A lawsuit brought by Representative Synar and other congressmen and joined by the Public Citizen Litigation Group (affiliated with activist Ralph Nader) argued that "Gramm-Rudman tried to insulate Congress from the hard choices our Founding Fathers gave us and expected us to make."[20] This group joined the Justice Department (strange bedfellows!) in challenging GAO's role.
Instead of relying upon the concept of excessive delegation—that Congress could not delegate its powers to one of its chambers or officers,
a principle that might also have threatened the legality of independent regulatory commissions—the Supreme Court held that, although such delegation in itself might be proper, it was unconstitutional to give final authority for making cuts to the comptroller general who could conceivably be dismissed by joint resolution of Congress. Asserting that the Framers had provided not merely a separate but a "wholly independent executive branch" (a big surprise to scholars who follow Richard Neustadt's celebrated formulation of "separated institutions sharing powers") the Supreme Court, by a seven to two majority on July 7, "held that the powers vested in the Comptroller General … violate the command of the Constitution that the Congress play no direct role in the execution of the laws."[21]

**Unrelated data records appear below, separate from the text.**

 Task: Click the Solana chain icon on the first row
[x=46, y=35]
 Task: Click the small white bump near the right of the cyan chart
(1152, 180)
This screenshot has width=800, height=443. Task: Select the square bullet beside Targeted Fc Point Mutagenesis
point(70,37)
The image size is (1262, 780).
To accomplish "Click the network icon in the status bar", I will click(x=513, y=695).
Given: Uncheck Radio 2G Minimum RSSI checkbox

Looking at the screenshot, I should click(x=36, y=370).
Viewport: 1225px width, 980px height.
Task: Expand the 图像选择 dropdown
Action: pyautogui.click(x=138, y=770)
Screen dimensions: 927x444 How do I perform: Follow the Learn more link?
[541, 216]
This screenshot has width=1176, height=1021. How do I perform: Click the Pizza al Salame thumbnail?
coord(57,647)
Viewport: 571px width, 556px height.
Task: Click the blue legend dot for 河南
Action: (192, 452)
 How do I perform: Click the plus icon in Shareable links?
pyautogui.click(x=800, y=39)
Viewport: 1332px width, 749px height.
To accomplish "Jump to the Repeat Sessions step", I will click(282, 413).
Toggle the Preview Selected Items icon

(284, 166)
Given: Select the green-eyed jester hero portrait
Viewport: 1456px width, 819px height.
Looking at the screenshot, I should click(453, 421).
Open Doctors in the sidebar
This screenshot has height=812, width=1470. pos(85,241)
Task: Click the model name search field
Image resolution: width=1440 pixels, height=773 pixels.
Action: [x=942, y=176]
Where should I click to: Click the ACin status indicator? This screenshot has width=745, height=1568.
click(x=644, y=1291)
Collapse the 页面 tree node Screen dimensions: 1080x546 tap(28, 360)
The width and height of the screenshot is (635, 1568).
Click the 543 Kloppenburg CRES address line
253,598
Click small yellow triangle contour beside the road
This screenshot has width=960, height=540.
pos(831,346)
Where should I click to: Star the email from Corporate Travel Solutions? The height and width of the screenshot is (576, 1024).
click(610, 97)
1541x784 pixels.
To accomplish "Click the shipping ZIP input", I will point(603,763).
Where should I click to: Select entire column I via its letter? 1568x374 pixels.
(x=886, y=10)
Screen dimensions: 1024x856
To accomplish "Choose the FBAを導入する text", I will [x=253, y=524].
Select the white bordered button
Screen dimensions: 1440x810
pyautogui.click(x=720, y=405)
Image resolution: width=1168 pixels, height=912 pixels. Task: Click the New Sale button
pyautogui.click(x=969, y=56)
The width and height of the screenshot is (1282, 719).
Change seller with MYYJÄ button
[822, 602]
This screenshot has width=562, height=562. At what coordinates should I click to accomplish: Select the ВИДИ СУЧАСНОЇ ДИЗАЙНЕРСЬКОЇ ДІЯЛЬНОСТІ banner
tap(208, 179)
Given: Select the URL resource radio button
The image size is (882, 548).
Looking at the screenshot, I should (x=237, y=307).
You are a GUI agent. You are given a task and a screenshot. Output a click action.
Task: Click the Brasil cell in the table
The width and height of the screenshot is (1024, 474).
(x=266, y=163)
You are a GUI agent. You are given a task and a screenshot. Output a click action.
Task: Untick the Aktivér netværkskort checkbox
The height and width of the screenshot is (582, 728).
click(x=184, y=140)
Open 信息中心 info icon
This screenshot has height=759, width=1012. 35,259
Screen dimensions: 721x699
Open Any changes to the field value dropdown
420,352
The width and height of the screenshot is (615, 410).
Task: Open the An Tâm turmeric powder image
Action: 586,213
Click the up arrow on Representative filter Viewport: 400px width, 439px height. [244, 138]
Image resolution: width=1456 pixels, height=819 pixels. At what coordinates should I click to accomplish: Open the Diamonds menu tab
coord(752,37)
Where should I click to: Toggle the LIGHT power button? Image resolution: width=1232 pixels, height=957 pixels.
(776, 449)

Most students of the political system, we suspect, would agree with Justice White who, dissenting, criticized the majority's "distressingly formalistic view of separation of powers." White argued that the Comptroller General was in fact "one of the most independent officers in the entire federal establishment." He saw no "genuine threat to the basic division between the lawmaking power and the power to execute the law" but a real loss in depriving the president and the Congress of their effort "to counteract ever-mounting deficits." Justice Blackmun dissented that the old provision for removing the comptroller general, "rarely if ever invoked, … pales in importance beside … an extraordinary, far-reaching response to a deficit problem of unprecedented proportions." Wise or foolish, Blackmun continued, GRH was among the most important laws of recent decades. "I cannot," he concluded, "see the sense of invalidating legislation of this magnitude in order to preserve a cumbersome, 65 year-old removal power that has never been exercised and appears to have been forgotten until this litigation."[22] Whether or not the threat to separated powers was "wholly chimerical," as Justices White and Blackmun claimed,[23] the politicians had to pick up the pieces.